### [DIRECTIONS FOR THIS TASK]
Nothing but the lines from the start of the entries through the line containing "Bügeln et Nähen (42, 357)" should appear in the answer, each given exactly.

(Stored data)

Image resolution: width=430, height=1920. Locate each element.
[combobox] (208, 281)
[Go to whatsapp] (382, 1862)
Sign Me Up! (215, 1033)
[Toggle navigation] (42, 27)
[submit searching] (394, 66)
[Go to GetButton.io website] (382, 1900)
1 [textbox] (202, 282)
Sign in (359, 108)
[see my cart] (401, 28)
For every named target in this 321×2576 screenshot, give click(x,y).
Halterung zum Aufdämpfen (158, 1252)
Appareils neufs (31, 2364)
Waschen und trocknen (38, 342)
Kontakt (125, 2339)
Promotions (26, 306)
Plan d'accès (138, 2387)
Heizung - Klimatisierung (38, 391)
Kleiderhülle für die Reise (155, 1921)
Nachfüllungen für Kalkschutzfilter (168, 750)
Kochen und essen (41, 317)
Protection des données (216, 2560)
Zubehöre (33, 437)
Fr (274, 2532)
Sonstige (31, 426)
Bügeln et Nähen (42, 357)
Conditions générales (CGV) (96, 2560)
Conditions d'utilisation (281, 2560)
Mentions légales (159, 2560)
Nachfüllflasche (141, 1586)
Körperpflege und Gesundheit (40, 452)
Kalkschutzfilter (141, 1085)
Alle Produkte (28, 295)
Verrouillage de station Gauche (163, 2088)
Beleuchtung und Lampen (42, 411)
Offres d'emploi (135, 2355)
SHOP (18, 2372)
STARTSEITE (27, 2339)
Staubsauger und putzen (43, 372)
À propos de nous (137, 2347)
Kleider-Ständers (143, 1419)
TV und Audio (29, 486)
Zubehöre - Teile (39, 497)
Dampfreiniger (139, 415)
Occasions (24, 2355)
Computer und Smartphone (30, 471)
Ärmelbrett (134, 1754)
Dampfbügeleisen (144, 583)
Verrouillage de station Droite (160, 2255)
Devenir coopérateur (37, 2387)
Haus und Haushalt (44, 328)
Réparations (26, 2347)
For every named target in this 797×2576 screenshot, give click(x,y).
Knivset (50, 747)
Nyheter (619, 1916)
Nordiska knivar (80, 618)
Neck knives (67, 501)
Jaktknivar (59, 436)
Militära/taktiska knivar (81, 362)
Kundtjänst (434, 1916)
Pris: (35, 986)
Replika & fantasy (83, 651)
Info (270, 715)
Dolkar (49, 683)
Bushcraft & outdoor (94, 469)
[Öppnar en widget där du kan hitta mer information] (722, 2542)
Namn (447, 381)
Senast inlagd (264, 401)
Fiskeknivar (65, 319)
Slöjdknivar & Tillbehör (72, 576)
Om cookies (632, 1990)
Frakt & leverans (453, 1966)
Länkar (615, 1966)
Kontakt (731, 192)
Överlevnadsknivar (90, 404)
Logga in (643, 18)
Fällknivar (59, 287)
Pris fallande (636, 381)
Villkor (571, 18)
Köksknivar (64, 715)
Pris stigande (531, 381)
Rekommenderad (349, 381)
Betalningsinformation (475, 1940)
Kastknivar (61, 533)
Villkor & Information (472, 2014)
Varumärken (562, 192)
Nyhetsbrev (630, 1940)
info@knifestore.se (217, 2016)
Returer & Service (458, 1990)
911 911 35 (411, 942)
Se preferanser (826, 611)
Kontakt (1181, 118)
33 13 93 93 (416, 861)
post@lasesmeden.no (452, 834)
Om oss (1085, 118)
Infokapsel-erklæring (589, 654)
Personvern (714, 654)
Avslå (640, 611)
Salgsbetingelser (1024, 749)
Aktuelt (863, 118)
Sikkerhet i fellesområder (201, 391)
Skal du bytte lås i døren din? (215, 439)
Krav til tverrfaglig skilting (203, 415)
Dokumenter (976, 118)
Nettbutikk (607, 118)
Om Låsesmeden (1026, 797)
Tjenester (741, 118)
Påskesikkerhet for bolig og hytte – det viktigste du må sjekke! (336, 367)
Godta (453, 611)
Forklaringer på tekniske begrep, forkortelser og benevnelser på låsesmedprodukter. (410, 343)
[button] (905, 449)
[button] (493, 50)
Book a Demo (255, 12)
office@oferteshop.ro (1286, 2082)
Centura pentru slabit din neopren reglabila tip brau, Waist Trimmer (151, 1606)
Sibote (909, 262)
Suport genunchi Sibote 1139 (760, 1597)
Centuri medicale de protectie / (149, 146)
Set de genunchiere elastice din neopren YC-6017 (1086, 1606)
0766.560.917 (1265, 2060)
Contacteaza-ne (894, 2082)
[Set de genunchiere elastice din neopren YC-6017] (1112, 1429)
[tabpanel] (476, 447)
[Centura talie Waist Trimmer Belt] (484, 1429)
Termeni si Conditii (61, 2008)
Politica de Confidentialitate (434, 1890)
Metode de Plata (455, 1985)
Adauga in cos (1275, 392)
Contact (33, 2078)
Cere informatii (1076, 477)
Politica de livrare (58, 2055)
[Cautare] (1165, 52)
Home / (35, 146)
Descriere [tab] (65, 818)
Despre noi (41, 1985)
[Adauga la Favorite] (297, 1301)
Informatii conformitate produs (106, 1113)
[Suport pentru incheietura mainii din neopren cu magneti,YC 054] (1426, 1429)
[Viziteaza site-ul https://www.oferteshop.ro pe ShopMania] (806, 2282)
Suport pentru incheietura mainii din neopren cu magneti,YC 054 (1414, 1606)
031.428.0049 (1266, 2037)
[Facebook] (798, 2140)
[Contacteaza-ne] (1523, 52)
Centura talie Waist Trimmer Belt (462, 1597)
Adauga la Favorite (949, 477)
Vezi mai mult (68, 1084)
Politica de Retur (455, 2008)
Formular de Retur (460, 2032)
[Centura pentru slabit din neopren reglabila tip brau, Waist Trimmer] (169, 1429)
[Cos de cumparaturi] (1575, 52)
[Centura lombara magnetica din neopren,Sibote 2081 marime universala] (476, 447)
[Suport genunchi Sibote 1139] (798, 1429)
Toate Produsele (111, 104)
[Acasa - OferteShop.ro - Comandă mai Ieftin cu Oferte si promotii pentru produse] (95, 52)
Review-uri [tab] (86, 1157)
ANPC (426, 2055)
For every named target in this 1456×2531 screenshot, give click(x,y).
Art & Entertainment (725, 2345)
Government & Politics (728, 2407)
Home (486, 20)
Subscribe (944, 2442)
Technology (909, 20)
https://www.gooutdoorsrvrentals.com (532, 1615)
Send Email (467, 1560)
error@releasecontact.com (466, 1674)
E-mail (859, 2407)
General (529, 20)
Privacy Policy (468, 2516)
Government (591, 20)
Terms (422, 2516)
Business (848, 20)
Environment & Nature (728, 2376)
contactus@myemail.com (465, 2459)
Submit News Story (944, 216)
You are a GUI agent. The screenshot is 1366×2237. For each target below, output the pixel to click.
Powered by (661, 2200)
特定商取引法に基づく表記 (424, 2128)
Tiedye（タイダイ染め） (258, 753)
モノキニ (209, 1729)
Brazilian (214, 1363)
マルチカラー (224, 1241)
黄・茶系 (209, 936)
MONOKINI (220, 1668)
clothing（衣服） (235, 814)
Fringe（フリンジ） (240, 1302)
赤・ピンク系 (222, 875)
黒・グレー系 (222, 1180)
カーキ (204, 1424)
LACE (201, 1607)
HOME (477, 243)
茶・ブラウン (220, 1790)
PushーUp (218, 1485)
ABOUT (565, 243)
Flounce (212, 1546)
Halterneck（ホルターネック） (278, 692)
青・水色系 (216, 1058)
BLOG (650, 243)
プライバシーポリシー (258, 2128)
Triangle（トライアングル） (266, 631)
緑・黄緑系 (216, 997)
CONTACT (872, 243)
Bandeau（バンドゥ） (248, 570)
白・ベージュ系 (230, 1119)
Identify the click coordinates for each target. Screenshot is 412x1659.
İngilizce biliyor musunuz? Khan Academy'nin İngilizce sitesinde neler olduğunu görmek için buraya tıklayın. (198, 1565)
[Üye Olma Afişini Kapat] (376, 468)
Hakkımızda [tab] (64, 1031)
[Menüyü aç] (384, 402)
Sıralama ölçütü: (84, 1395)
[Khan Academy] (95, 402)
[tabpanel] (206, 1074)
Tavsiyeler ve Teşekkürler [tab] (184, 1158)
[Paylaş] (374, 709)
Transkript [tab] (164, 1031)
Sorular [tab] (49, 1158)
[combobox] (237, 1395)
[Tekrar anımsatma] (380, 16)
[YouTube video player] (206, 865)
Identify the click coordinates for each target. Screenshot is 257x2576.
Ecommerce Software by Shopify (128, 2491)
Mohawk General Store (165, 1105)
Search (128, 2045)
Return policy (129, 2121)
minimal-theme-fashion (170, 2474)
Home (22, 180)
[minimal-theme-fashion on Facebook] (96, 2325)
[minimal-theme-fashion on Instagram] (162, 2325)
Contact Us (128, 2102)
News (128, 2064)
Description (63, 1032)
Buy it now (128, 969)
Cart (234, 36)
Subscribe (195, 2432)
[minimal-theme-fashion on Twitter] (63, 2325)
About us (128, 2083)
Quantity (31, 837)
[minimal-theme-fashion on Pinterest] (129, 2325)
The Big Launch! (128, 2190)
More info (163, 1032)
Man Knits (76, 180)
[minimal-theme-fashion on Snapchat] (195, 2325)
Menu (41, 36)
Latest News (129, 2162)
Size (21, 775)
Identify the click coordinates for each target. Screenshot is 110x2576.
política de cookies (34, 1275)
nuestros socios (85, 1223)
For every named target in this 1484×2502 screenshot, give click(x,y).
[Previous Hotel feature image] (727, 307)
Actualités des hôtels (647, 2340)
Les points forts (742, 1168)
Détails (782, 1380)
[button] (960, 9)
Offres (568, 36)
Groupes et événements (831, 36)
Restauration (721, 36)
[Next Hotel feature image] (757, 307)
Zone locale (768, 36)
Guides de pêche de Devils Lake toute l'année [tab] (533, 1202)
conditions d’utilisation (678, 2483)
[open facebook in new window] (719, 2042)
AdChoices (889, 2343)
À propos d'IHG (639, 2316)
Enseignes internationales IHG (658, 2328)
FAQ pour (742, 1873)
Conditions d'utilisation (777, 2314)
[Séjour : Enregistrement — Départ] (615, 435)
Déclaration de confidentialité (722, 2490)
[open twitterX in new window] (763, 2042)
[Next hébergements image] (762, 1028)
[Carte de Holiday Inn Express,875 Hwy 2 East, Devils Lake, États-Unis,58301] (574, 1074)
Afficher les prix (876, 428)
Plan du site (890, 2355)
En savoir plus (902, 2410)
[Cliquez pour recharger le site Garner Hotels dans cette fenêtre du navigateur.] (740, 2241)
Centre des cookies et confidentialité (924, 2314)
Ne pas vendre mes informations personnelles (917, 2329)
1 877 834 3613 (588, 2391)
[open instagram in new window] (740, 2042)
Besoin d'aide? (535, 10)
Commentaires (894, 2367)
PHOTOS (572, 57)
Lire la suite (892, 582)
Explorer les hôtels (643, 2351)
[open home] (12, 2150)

### [TASK OUTPUT]
Image resolution: width=430, height=1920. Locate each element.
[combobox] (208, 281)
[Go to whatsapp] (382, 1862)
Sign Me Up! (215, 1033)
[Toggle navigation] (42, 27)
[submit searching] (394, 66)
[Go to GetButton.io website] (382, 1900)
1 [textbox] (202, 282)
Sign in (359, 108)
[see my cart] (401, 28)
For every named target in this 321×2576 screenshot, give click(x,y).
Halterung zum Aufdämpfen (158, 1252)
Appareils neufs (31, 2364)
Waschen und trocknen (38, 342)
Kontakt (125, 2339)
Promotions (26, 306)
Plan d'accès (138, 2387)
Heizung - Klimatisierung (38, 391)
Kleiderhülle für die Reise (155, 1921)
Nachfüllungen für Kalkschutzfilter (168, 750)
Kochen und essen (41, 317)
Protection des données (216, 2560)
Zubehöre (33, 437)
Fr (274, 2532)
Sonstige (31, 426)
Bügeln et Nähen (42, 357)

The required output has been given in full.